» WHAT THE TASK REQUIRES
In your answer, every line of the records should be written out exactly.

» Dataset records
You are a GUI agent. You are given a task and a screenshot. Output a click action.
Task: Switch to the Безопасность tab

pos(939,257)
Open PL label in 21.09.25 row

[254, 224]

» RESPONSE TO THE EXERCISE
You are a GUI agent. You are given a task and a screenshot. Output a click action.
Task: Switch to the Безопасность tab

pos(939,257)
Open PL label in 21.09.25 row

[254, 224]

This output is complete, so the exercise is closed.